眼前这位市侩无比的男人想摆脱她,她何尝不是想要摆脱这毫无用处的男人呢。
如果她没记错,今天晚上,军队就会进攻,二十几个小时后,津海卫可就要解放了。
等一切尘埃落定后,不远的未来就该打土豪,分土地,定成分了。
她曲老太往上数三辈都根正苗红,可不能在她这里改换门庭。
卜世仁目光复杂看向一起长大的女人,在她满是血迹的脸上,已经看不到少女时的美丽和灵气。
当然,也没有了刚来海津卫时的木讷和扭捏。
“什么条件?”他抛开脑中心思,开口询问。
“你给我一封休书,顺便和家里的孩子断绝关系。
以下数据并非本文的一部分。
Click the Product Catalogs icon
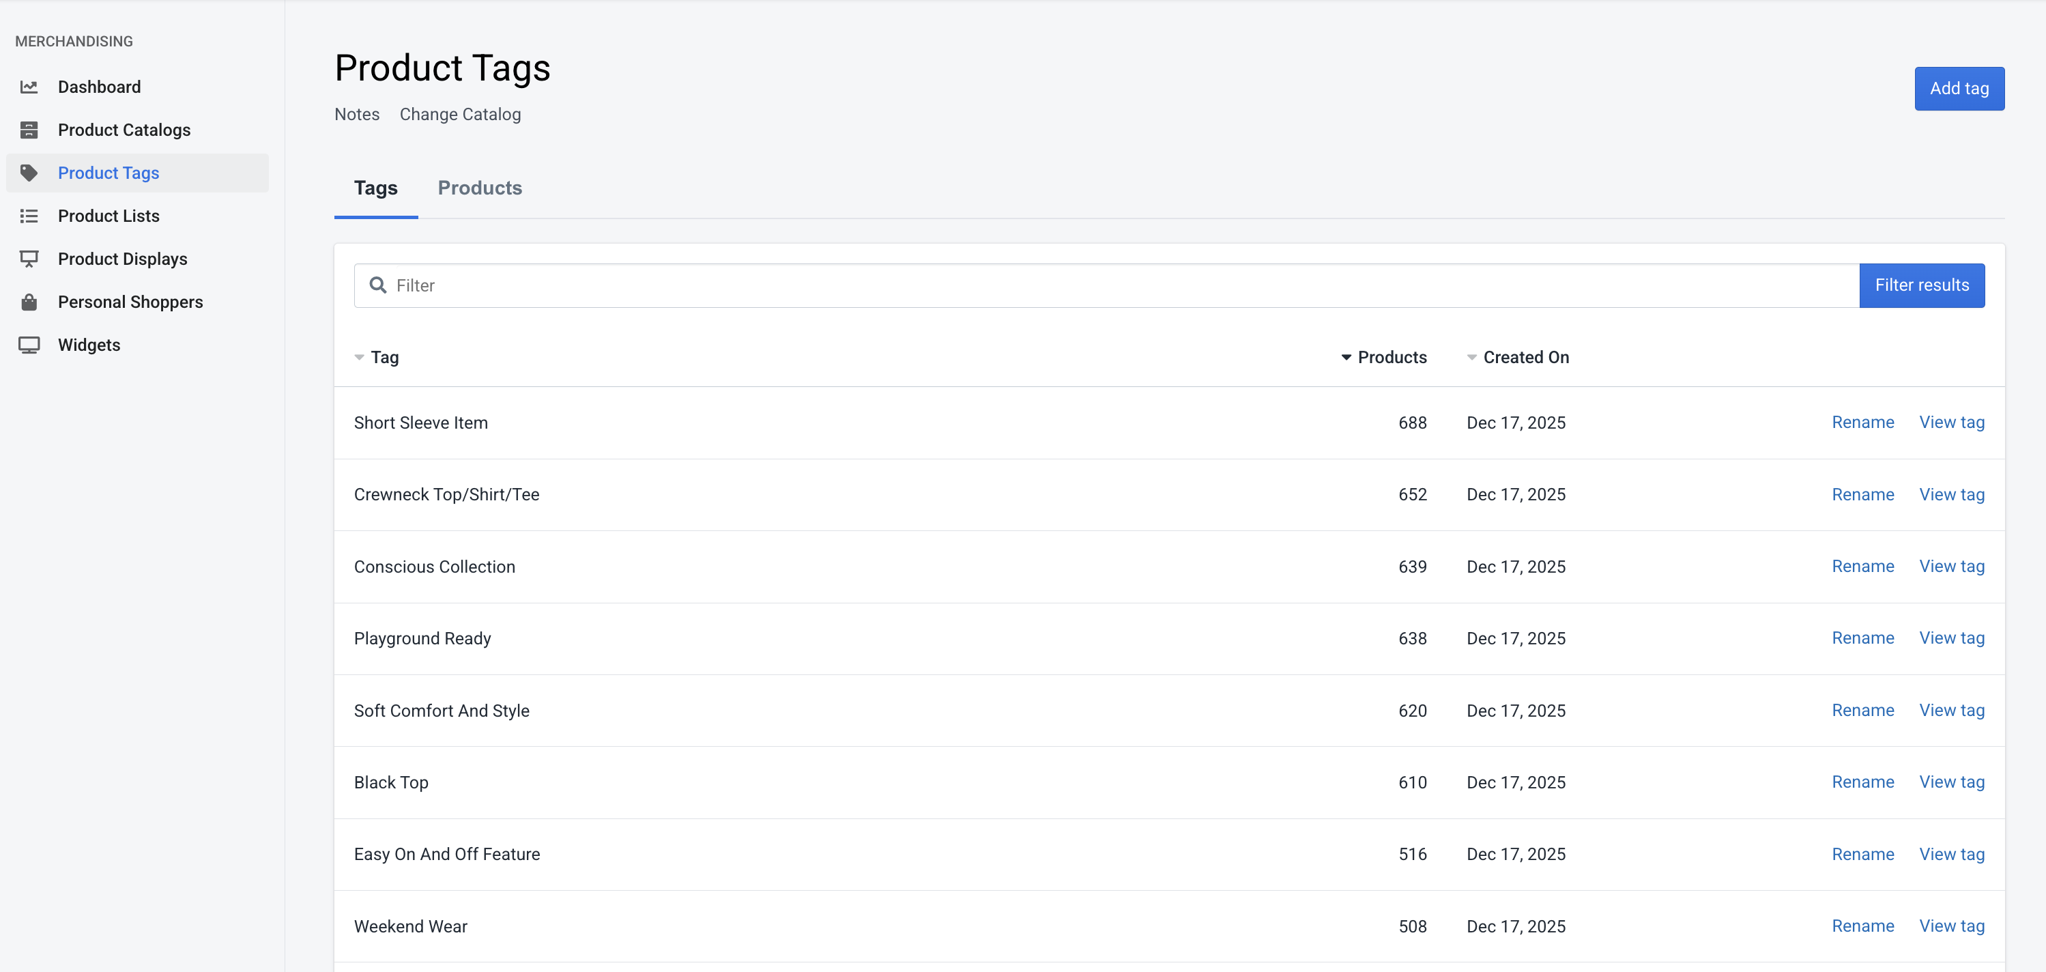This screenshot has width=2046, height=972. [29, 129]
”曲乔直言不讳。
“不可能!”卜世仁想也没想开口,曲乔对他来说还有用,怎么能置身事外。
“呜呜呜,卜世仁你真特么不是人,别以为我不知道,你都打算抛下我们娘几个带刚才那个小妖精和那俩哭怂包跑路了,还让我背着这屁名声过守活寡的日子吗?”
卜世仁心惊,一向木讷的曲乔怎么知道他的计划,随即想到了柳如兰这个愚蠢得挂像的女人。
肯定是争风吃醋的时候又在曲乔耳边说什么了。
他警告过柳如兰,曲乔虽是乡下长大的,但她自小聪慧过人,瞧着木讷拘谨,但什么事情心里明镜儿一样,若不然也不会哄得老头把棺材本交给她保管。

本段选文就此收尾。